The field of immersive experience design is rapidly evolving, but remote usability testing methods still lag behind and face numerous challenges: 

  1. Setup issues:
    Before participating in any test, a user has to first ensure the due permissions are granted to the testing tool, including but not limited to mic, camera, screen access. While a lot of tools try to solve this via Chrome extensions, it does not remove the friction or effort from the process completely.
  2. Replicating the actual immersive experience :
    Most prototyping tools out there are not built solely for testing. As a result of the, the participant is unable to fully immerse themselves in the product experience, and the moderator is unable to gain an accurate understanding of the delightful aspects and pain-points. We all can recall instances when:
  • Prototype screens with animations/media take longer to load leading to participant losing interest/being distracted and thus influencing the usability metric 
  • The moderator struggles with umpteen links breaking the flow of the test 
  • Prototypes are not able to fully fit in to the screen due to resolution mismatch or browser constraints
  1. Security concerns:
    With links shared publicly, the researcher always has to ensure that the links are either made private after each test, or the password is updated to preserve confidentiality.

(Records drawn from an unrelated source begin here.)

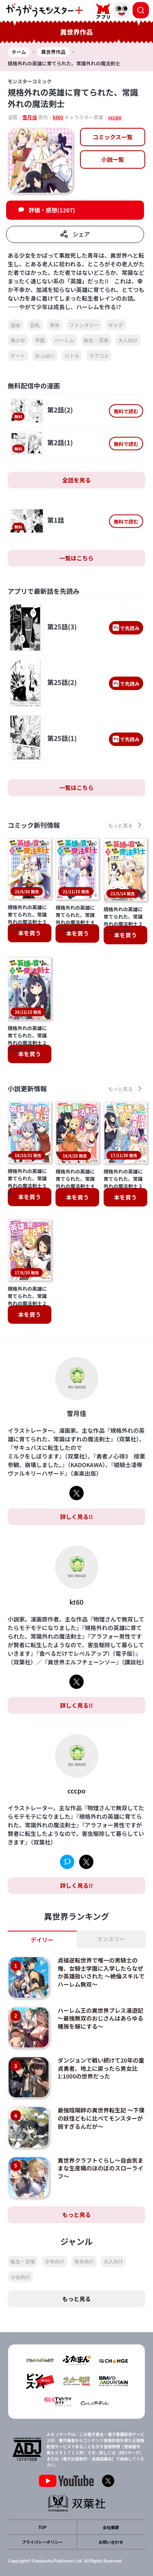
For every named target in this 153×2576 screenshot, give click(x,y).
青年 (55, 324)
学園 (40, 340)
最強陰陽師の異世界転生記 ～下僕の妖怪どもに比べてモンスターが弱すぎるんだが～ (101, 2118)
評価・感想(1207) (52, 210)
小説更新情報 (27, 1088)
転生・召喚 (96, 340)
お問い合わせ (111, 2542)
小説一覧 (112, 159)
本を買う (29, 933)
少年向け (54, 2261)
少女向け (20, 2276)
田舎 (15, 324)
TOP (42, 2527)
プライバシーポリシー (42, 2542)
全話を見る (76, 480)
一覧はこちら (77, 558)
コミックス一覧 (113, 137)
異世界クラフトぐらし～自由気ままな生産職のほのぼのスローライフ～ (100, 2168)
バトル (71, 355)
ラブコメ (99, 355)
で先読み (126, 627)
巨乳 (35, 324)
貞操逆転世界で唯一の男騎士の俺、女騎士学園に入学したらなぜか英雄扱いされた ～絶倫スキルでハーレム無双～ (101, 1972)
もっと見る (76, 2214)
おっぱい (45, 355)
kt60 (58, 117)
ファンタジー (84, 324)
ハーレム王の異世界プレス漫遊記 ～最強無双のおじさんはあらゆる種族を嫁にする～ (103, 2018)
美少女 (18, 340)
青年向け (84, 2261)
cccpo (115, 117)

As for downloading an extension or an app, security concerns on PII (Personal Identifiable Information) being collected always remain a question mark for the participant. 
  2. Analyzing data:
    In the current screen-share experience, information collected with respect to usability issues is unorganized and scattered, and thus slows down the analysis process. There is no simple method to capture an observation (note) alongside the relevant issue.
In a usability study, it is essential to strive for the closest possible approximation of the actual product experience. However, it's important to acknowledge that there might be a few limitations in the current screen-sharing process that could potentially impact the study's outcomes.”

Knowing the full story

This is where immersive usability testing on Betafi comes into the picture - a revolutionary way to make users’ experience products like never before, all remotely.

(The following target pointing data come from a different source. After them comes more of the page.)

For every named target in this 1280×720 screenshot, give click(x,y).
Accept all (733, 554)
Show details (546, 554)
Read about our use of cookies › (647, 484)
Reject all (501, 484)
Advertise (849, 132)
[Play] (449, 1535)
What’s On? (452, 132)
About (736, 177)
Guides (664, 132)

Wondering how different it is from regular remote moderating testing experience? 

Here’s how it works:

During a live conversation, the moderator can effortlessly display the prototype for the participant to engage with. All it takes is a simple click, and the prototype will promptly appear without any waiting time or additional actions required like installing a Chrome extension or sharing their screen. Be it testing different prototypes or switching between them, everything happens in real-time, authentically. 

With this experience, you can concentrate on observing the user and their interactions, without having to be concerned about issues with prototyping or technical difficulties on the participant's side. Not just this, the participant feels more involved in the process and is able to ‘experience’ the UX in an intelligible manner. It truly catches you up to speed in the modern immersive experience design phenomenon.

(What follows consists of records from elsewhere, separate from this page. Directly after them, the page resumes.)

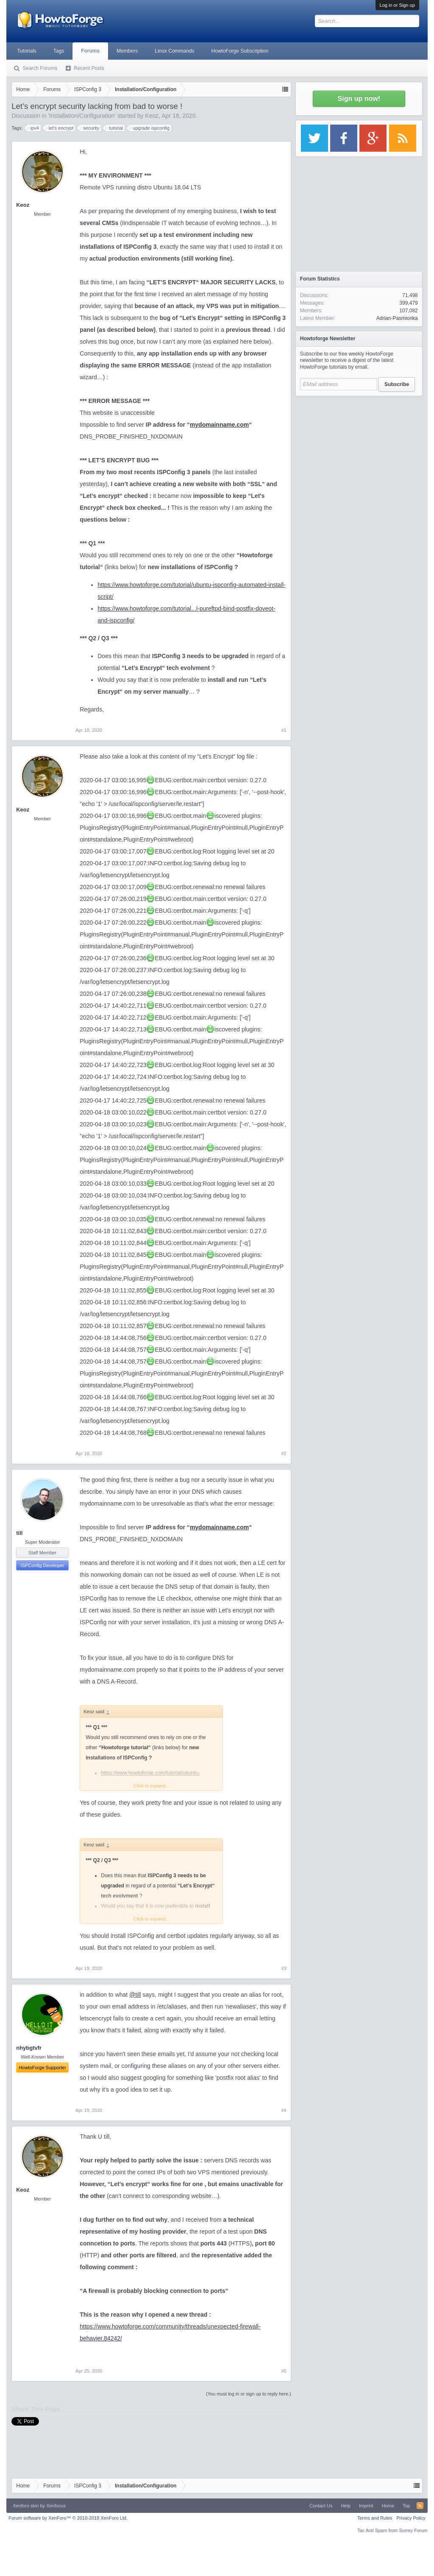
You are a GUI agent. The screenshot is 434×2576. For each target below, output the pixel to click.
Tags (58, 51)
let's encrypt (59, 128)
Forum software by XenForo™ (68, 2517)
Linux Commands (174, 51)
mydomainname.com (219, 424)
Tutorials (26, 51)
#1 (284, 730)
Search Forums (39, 68)
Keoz (152, 115)
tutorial (114, 128)
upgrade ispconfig (150, 128)
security (90, 128)
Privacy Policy (410, 2517)
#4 (284, 2110)
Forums (90, 51)
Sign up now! (359, 98)
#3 (284, 1968)
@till (135, 1994)
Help (346, 2505)
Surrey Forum (413, 2530)
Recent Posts (89, 68)
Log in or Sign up (397, 5)
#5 (284, 2370)
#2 (284, 1453)
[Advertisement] (359, 453)
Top (406, 2505)
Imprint (366, 2505)
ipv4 (33, 128)
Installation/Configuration (81, 115)
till (19, 1533)
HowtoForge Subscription (240, 51)
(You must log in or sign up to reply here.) (248, 2393)
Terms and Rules (374, 2517)
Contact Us (320, 2505)
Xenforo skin (26, 2505)
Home (388, 2505)
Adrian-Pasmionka (397, 318)
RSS (420, 2505)
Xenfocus (56, 2505)
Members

Going back to the roots, the primary focus of ‘usability’ is to provide user-friendly and intuitive interfaces. It is the second most important factor after ‘utility’ in the brand experience, hence critical to the needs of your user. 

By incorporating immersive testing, your usability tests become more authentic representations of product usage, enabling you to gather significantly improved insights and set you up for exacting standards that are same as or even better than in-person tests of the product.

It would be ironic if the process of conducting moderated tests didn't adhere to usability principles, wouldn't it? 

About the Author:

Abhinav is a UX Researcher with a passion for creating delightful human-centered experiences in digital products. He has worked with early to growth stage startups in fintech, health-tech and consumer internet spaces across consumer and enterprise products.